Interaction Between Enterococcus faecalis and Fusobacterium nucleatum Regulated Macrophage Transcriptional Profiling and Reprogrammed Cellular Immune and Metabolic Response.

Abstract

Refractory apical periodontitis (RAP), a persistent infection after root canal treatment, still has no effective treatment. Enterococcus faecalis (E. faecalis) and Fusobacterium nucleatum (F. nucleatum) are frequently detected in the lesion. We previously found that coaggregation altered gene expression of E. faecalis and F. nucleatum and promoted immune evasion by suppressing pro-inflammatory cytokine secretion of macrophages (Mφs) while sustaining low-grade inflammation. In this study, we further investigated the synergistic effect of coaggregated E. faecalis and F. nucleatum on modulating Mφ immune and metabolic responses.
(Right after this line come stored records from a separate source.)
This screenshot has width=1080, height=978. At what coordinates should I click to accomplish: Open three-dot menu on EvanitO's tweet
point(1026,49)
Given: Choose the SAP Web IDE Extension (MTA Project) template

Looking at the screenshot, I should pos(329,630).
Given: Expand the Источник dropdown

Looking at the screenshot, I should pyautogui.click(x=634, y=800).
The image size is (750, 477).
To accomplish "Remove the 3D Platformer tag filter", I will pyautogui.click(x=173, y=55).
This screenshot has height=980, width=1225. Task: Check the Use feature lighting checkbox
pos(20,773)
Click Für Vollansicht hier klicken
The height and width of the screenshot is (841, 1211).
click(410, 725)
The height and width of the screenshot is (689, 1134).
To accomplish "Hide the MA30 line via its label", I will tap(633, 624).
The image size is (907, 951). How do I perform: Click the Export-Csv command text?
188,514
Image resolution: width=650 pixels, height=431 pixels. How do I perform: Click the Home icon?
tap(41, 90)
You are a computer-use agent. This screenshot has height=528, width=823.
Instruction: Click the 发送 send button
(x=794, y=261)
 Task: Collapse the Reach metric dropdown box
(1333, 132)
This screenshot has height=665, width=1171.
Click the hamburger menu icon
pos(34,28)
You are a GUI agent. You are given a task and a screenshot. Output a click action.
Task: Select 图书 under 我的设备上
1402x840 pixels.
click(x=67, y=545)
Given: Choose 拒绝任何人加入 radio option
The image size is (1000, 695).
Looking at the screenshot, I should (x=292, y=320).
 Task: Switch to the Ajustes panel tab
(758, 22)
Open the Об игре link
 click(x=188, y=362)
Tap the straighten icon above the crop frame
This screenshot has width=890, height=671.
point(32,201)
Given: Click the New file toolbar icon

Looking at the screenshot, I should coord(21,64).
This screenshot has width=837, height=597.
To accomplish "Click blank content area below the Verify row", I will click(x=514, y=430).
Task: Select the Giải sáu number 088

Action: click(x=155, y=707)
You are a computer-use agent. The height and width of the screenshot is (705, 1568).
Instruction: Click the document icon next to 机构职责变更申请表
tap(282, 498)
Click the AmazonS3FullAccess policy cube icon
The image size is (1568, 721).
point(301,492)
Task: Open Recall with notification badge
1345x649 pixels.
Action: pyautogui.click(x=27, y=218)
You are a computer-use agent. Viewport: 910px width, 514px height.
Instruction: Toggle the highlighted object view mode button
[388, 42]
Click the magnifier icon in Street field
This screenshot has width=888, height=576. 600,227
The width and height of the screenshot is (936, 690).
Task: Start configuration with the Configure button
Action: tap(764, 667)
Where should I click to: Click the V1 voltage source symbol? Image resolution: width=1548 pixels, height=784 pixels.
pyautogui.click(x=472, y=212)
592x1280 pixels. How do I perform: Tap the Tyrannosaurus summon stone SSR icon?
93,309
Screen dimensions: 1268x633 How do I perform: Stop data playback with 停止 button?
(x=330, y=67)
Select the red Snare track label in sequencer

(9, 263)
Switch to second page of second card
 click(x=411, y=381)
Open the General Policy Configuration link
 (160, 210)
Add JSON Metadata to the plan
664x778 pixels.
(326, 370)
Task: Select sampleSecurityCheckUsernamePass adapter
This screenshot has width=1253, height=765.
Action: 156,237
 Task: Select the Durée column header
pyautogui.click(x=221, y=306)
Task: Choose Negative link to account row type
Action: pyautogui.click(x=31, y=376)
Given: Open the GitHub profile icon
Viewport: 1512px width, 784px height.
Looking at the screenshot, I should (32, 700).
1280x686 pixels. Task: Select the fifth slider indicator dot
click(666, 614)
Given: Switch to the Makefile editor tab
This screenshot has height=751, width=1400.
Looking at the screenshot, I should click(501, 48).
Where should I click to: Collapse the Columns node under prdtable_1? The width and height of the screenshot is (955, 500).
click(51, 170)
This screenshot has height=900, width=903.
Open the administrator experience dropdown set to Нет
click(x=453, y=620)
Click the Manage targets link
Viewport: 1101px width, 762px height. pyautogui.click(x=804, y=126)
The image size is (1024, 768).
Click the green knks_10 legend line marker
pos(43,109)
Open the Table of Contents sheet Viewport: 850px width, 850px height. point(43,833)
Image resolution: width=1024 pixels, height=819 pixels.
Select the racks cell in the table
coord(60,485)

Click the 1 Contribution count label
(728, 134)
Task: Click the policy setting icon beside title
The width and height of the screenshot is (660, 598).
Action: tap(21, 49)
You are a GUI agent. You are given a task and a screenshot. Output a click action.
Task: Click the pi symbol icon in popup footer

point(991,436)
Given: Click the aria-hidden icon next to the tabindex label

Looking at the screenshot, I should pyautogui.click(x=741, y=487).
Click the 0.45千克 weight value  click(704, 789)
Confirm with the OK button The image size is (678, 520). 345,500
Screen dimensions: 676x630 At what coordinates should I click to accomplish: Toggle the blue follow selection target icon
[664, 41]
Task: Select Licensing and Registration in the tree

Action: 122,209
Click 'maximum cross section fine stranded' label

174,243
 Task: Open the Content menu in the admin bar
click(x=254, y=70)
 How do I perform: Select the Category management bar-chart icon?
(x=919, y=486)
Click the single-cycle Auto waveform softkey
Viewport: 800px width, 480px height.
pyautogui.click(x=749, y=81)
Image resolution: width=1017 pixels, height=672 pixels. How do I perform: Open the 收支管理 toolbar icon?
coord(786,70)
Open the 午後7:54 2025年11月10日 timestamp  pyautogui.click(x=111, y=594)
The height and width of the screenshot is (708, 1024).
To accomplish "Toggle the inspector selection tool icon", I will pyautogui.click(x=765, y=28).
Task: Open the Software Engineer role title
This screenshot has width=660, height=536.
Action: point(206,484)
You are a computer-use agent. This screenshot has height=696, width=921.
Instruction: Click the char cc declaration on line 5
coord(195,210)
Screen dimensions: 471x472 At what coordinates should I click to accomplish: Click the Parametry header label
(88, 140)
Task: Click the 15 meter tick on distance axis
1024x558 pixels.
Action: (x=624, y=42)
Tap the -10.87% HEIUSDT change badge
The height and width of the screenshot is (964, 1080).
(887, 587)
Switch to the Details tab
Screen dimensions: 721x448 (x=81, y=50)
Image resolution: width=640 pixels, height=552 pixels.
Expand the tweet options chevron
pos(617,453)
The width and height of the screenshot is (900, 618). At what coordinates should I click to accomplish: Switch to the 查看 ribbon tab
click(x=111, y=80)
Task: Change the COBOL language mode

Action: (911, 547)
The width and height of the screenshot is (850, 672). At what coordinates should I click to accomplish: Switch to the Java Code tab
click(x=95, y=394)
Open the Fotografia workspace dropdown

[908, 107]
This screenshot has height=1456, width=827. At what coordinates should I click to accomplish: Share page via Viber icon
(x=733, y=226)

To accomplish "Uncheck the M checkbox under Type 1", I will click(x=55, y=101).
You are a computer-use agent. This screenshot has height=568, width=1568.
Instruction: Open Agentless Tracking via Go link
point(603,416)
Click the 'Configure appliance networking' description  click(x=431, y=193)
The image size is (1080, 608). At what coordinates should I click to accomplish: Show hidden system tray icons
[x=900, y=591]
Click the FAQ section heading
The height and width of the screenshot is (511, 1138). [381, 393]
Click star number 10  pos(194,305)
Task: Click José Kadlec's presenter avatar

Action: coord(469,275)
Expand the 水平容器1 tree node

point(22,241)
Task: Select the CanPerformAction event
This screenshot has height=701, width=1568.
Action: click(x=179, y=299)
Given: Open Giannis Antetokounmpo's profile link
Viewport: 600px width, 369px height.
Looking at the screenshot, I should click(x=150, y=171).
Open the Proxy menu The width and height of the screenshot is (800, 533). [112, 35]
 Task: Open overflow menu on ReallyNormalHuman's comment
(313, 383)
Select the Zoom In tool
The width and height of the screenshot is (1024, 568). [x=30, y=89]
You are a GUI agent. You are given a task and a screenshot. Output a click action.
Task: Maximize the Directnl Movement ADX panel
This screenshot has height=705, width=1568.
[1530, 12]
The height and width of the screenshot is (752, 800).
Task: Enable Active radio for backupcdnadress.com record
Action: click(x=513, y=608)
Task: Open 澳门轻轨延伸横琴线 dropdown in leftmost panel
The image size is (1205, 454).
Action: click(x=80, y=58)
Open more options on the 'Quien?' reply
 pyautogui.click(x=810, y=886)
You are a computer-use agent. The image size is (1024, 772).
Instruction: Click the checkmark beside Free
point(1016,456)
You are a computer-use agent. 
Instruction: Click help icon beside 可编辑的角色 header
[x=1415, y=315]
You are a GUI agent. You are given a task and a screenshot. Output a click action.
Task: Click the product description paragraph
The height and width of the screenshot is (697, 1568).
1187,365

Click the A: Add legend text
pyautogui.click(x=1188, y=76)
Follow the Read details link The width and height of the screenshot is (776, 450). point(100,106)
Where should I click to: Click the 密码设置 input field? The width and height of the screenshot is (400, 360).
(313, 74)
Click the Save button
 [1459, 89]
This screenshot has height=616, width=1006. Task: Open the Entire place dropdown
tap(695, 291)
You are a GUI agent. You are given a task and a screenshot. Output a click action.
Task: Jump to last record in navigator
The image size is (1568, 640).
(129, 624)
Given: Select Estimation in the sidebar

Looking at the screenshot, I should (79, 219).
Using transmission electron microscope, flow cytometry, RNA-seq and functional assays, we demonstrated that coaggregated E. faecalis and F. nucleatum caused nuclear shrinkage and increased mitochondria in Mφ while inducing M1 polarization, ROS production, and lipid accumulation of Mφ. The key driver genes causing the difference between single species-infected and coaggregated bacteria-infected Mφ mainly included IFN-stimulated genes and genes related to the chemokine signaling pathway. These findings indicate that the synergism of E. faecalis and F. nucleatum can regulate the immune and metabolic response of Mφ, offering novel insights into therapeutic targets for refractory apical periodontitis.